▸ Document text:
((

I understand that, for many men, it’s difficult to imagine what makes a woman upset when she gets whistled at/yelled at when walking down the street. “It’s a compliment.” For many men, it’s also difficult to see why getting hit on feels degrading in some circumstances. “It must be so difficult to be wanted.”

Obviously, voicing an interest in another human being isn’t just understandable, it’s essential to our survival. At some point, a person must show interest in another person, and if the second person reciprocates interest then a lot of good can happen. But that doesn’t make all attention good; context is key here. If a person is at a place that signals their availability/desire for finding attraction (e.g.: Speed Dating, an online dating website, a singles mixer, a singles church group, etc.) and they are approached, and then if they voice reciprocal interest, then asking for a date/later meeting time/coffee/etc is perfectly acceptable. If you already know a person and have grown feelings for them, and then present your feelings and they reciprocate, then you probably have the go-ahead to ask for a date/later meeting time/coffee/etc.

))

▸ Supplied information:

((

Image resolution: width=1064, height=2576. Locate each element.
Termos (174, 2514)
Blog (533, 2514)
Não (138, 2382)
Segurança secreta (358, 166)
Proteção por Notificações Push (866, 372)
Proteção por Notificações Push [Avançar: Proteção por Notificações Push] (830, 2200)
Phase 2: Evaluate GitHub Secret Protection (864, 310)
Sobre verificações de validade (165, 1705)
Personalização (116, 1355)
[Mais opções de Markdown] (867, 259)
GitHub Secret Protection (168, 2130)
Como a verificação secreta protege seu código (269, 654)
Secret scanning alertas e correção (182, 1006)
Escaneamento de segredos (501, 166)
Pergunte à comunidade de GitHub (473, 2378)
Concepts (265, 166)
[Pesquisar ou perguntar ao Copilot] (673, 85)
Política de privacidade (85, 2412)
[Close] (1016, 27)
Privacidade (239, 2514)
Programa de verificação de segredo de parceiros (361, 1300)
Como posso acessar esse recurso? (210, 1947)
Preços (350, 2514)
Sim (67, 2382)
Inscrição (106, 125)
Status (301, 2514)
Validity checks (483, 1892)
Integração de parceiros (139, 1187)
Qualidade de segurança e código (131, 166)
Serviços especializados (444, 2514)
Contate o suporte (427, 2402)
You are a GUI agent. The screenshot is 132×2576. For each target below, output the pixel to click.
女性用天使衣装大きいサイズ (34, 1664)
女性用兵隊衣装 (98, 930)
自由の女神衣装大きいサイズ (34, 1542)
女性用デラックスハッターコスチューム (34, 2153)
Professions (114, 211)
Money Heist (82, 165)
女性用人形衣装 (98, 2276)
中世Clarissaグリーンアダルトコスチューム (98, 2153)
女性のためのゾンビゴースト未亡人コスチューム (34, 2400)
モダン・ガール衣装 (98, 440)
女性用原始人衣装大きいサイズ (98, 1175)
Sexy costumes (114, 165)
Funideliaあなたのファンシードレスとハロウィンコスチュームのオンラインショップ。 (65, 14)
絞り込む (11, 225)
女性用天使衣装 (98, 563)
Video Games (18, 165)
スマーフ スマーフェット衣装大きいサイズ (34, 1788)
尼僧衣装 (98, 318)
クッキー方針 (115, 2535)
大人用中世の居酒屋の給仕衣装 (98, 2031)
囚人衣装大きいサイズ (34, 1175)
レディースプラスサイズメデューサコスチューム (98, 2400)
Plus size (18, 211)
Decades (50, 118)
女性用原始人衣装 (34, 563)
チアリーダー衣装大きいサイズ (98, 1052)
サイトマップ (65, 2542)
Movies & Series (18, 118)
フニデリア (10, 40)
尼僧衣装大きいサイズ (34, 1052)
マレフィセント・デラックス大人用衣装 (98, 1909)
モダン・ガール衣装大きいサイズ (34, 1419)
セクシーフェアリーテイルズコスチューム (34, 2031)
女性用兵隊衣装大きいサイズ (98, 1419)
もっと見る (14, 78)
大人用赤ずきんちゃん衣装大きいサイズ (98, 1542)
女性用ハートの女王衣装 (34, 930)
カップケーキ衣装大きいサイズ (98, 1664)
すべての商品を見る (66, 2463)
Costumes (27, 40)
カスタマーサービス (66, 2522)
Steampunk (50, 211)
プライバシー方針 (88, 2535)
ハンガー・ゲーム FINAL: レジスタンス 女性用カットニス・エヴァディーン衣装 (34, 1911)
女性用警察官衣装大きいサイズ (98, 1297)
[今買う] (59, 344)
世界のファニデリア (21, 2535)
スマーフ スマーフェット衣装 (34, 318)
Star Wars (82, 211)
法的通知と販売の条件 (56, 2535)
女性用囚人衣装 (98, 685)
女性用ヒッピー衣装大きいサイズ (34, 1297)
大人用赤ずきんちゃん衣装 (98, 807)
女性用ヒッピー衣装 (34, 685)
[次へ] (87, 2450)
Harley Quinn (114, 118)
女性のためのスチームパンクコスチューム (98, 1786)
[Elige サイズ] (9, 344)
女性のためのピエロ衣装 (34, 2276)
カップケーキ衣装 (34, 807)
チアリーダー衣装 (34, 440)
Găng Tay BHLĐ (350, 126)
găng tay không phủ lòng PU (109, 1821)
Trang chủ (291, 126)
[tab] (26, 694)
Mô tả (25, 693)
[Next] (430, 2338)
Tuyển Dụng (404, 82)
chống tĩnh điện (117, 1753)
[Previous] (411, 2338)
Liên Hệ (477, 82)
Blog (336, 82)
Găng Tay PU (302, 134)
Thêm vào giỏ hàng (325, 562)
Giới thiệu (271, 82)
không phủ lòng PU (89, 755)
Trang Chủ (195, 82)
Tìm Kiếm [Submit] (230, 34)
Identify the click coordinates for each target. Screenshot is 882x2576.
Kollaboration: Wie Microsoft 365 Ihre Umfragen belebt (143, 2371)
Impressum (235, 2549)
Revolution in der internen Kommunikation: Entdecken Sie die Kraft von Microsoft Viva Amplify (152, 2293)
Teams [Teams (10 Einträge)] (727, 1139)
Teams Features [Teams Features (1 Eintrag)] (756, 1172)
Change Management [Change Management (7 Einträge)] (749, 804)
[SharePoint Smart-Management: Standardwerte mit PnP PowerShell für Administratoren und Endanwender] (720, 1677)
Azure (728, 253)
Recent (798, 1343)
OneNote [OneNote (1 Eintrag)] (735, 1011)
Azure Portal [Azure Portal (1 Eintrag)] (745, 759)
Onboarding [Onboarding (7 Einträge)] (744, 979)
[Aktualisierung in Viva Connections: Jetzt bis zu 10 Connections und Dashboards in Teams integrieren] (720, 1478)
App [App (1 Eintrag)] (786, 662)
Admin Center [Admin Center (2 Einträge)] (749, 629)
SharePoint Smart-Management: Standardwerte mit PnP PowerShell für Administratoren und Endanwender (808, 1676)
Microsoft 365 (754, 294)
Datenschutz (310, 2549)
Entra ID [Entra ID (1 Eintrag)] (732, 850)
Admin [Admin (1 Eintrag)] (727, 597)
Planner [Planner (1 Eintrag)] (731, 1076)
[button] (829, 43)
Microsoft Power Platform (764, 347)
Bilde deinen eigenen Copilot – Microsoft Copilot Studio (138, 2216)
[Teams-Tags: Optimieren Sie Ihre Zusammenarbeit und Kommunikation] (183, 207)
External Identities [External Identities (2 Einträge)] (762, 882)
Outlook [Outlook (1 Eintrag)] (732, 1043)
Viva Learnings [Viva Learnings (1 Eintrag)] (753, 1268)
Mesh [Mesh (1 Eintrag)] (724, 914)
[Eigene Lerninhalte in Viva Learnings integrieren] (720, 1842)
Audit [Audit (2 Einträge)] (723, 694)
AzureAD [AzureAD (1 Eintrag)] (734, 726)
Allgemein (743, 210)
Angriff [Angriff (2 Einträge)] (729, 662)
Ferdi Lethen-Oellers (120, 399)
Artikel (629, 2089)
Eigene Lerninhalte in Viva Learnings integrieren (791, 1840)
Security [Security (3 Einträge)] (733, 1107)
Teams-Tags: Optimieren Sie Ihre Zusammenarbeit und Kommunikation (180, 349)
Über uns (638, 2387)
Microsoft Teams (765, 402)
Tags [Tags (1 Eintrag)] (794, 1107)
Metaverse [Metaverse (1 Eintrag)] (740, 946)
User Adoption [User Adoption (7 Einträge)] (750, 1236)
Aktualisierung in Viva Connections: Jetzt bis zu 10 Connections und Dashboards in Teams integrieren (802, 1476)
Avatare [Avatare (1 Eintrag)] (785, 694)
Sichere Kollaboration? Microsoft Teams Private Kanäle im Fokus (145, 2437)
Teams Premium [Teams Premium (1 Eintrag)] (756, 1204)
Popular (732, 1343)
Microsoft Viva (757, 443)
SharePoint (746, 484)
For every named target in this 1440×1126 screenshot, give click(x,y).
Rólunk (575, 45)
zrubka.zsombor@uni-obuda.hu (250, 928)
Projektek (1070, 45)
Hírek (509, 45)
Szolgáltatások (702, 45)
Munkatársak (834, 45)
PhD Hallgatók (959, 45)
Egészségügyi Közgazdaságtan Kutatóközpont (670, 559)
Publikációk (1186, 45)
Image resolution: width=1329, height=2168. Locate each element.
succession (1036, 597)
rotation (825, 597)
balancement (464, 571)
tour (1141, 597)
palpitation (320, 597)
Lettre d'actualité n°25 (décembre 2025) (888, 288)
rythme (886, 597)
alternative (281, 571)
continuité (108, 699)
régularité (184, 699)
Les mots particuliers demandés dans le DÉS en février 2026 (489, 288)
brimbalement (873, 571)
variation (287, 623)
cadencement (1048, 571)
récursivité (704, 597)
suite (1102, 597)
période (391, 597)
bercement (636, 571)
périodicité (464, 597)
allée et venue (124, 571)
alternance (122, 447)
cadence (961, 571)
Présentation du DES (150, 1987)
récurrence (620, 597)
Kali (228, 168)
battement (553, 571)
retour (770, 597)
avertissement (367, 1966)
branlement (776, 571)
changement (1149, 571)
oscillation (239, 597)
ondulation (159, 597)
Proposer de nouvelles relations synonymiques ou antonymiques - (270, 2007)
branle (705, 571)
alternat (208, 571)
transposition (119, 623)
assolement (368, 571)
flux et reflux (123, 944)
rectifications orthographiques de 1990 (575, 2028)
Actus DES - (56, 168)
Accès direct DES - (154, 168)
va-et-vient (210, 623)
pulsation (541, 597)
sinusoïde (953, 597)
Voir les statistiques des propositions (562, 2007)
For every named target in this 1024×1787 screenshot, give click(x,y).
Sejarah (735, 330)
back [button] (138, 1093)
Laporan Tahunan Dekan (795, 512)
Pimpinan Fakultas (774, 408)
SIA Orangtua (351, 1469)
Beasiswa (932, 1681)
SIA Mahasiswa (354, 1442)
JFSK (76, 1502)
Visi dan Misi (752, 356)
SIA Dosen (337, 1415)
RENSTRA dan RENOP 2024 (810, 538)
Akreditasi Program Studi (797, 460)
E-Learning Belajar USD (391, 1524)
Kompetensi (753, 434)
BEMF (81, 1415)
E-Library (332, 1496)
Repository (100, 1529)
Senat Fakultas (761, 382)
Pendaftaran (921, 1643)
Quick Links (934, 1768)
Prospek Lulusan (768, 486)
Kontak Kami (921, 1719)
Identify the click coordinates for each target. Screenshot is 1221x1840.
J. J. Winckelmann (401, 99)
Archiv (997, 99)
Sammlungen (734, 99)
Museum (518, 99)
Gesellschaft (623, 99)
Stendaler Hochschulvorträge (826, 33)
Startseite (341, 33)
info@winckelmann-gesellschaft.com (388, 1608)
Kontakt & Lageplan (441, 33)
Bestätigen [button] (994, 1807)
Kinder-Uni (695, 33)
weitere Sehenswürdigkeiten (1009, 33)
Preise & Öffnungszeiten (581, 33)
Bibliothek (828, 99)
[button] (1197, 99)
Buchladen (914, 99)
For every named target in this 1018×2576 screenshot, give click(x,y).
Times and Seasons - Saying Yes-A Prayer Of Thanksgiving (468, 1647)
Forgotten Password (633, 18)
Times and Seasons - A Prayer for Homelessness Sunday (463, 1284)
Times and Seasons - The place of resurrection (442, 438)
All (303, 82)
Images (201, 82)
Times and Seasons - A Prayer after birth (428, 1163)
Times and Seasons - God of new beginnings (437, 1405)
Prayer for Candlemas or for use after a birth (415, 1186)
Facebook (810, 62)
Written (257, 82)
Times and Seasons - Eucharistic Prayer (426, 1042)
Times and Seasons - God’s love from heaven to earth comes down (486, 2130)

))

▸ Exercise brief:
Reproduce word for word the section of the passage on catcalling and romantic advances that begins with the words containing "Obviously, voicing an" and ends with "date/later meeting time/coffee/etc.".

▸ Solution below:
Obviously, voicing an interest in another human being isn’t just understandable, it’s essential to our survival. At some point, a person must show interest in another person, and if the second person reciprocates interest then a lot of good can happen. But that doesn’t make all attention good; context is key here. If a person is at a place that signals their availability/desire for finding attraction (e.g.: Speed Dating, an online dating website, a singles mixer, a singles church group, etc.) and they are approached, and then if they voice reciprocal interest, then asking for a date/later meeting time/coffee/etc is perfectly acceptable. If you already know a person and have grown feelings for them, and then present your feelings and they reciprocate, then you probably have the go-ahead to ask for a date/later meeting time/coffee/etc.